▶ [Description of the task]: Return only the lines from the one that contains "You are a computer-use" through the last line of the records below, exactly as they stand. Pictures are not part of the copy.

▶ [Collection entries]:
[Start of Attachment]
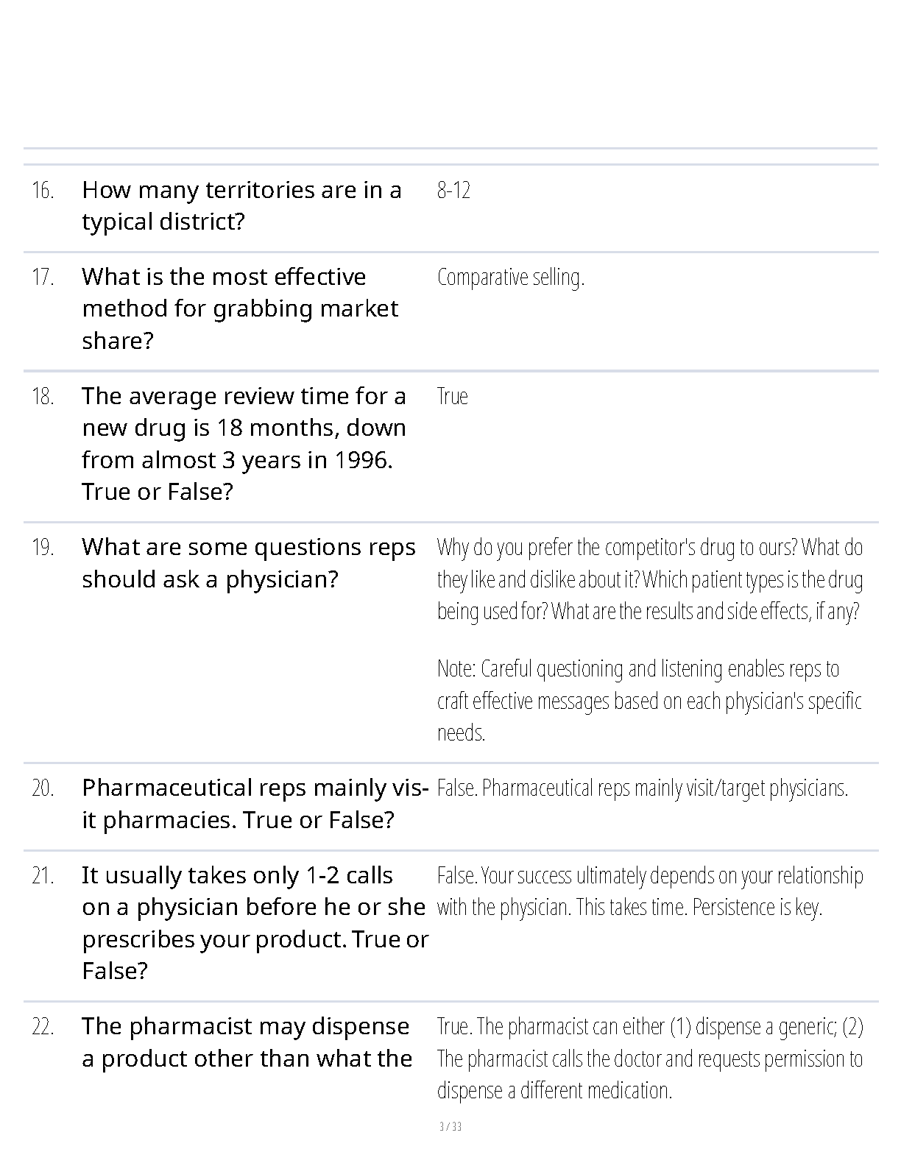Click the number 19 label
This screenshot has height=1166, width=901.
(x=43, y=548)
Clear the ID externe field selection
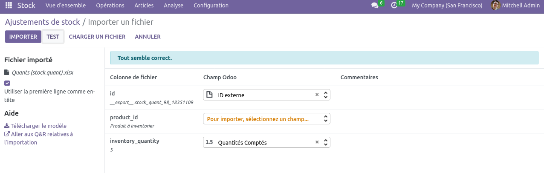 pos(317,95)
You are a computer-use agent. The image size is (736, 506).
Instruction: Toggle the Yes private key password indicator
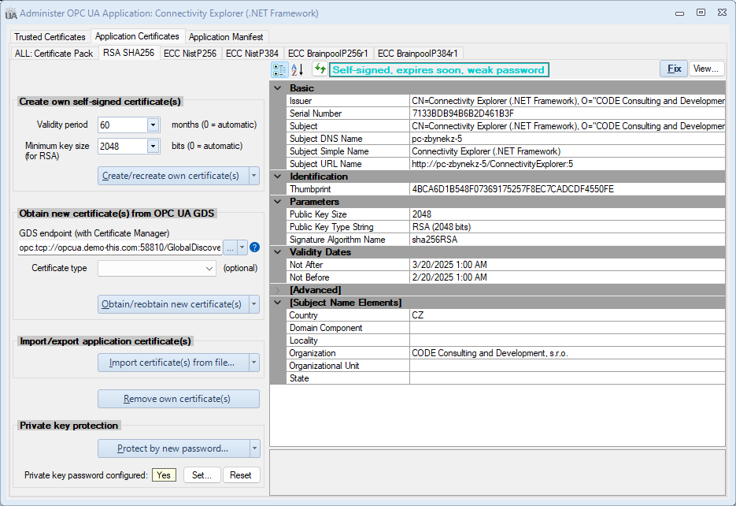coord(164,474)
[End of Attachment]
▶ [Task answer]:
You are a computer-use agent. The image size is (736, 506).
Instruction: Toggle the Yes private key password indicator
coord(164,474)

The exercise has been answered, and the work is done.